Le mystère demeure sur la réalité de ces disparitions, leur localisation précise et les raisons, mais le Triangle des Bermudes a désormais intégré la culture populaire comme source d'événements secrets et d'origines diverses, extraterrestres ou mystiques. Et Bermude s'ajoute avec fierté et réussite à la liste des œuvres qui traitent de ce mystère, avec désormais l'envie de découvrir les origines de l'héroïne et de voir les autres parties de l'île que l'on découvre sur la carte en bonus !
En bref
Enorme coup de cœur pour Bermude, récit simple mais pas simpliste, dynamique mais pas précipité, rempli de références massives mais pas lourdes, composé de personnages forgés sur des archétypes bienvenus mais pas des clichés. C'est intense, c'est prenant, c'est un « joyeux bordel » dans un Pays Imaginaire dangereux et agressif, avec une héroïne revêche et cool, et une envie folle de retourner dans une œuvre aussi fun et entraînante après avoir parcouru cette histoire et ces beaux bonus. Ça donne envie d'y revenir et ça donne surtout le sourire !
Positif
Une convergence totale entre scénariste et dessinateur pour un récit dynamique, entraînant, enthousiasmant autour de personnages bien croqués et menés.

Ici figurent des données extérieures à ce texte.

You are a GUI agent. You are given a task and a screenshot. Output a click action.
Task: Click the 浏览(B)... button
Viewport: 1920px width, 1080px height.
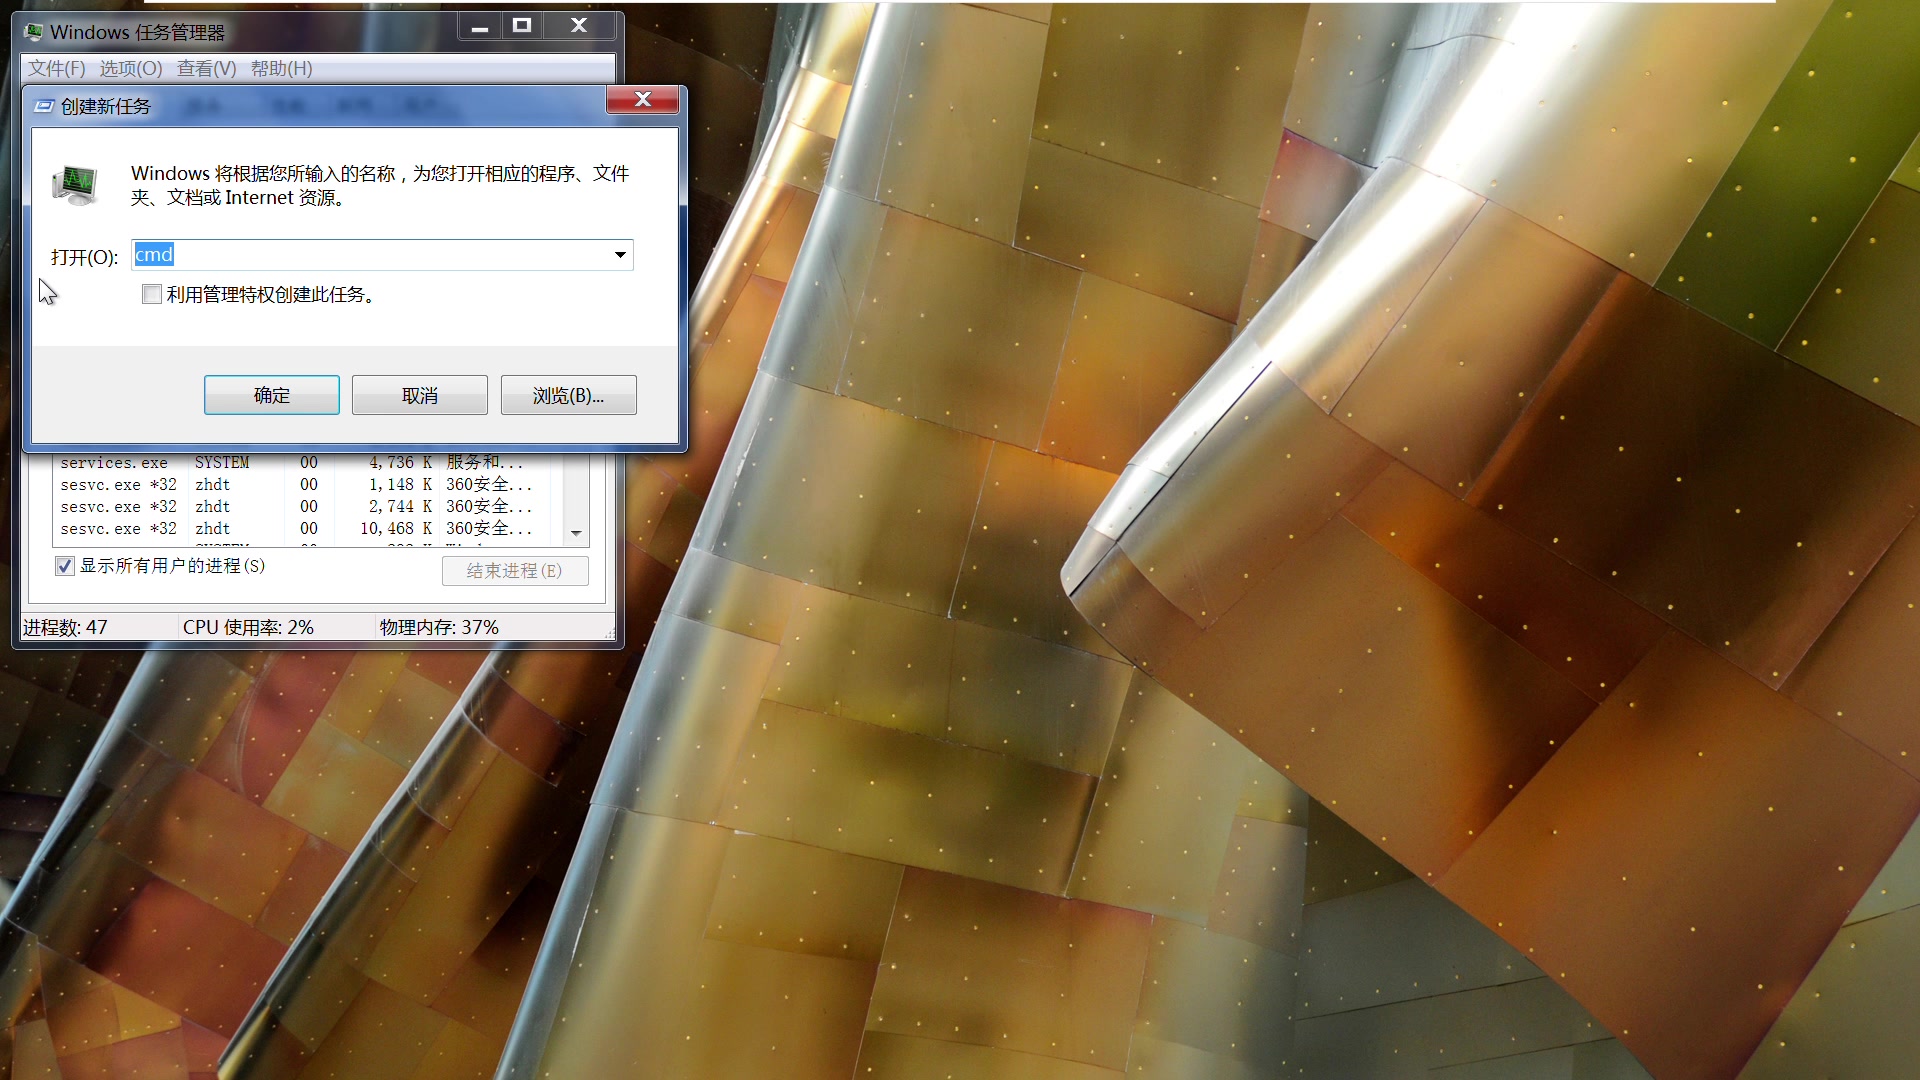[568, 395]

Une ambiance fun et prenante qui donne le sourire.
Un festival de références et une énorme générosité, par les auteurs mais aussi l'édition dotée de nombreux bonus bienvenus.
Negatif
Nick Bradshaw dessine extrêmement bien et avec une énorme générosité de détails, mais les pieds de ses personnages peuvent paraître bizarres.
L'envie, après lecture, d'avoir vite la suite...
… et aucune annonce de suite depuis 2021 en VO, ce qui ne gâche pas la lecture mais demeure dommage vu la proposition si excitante et réjouissante que l'on a ici.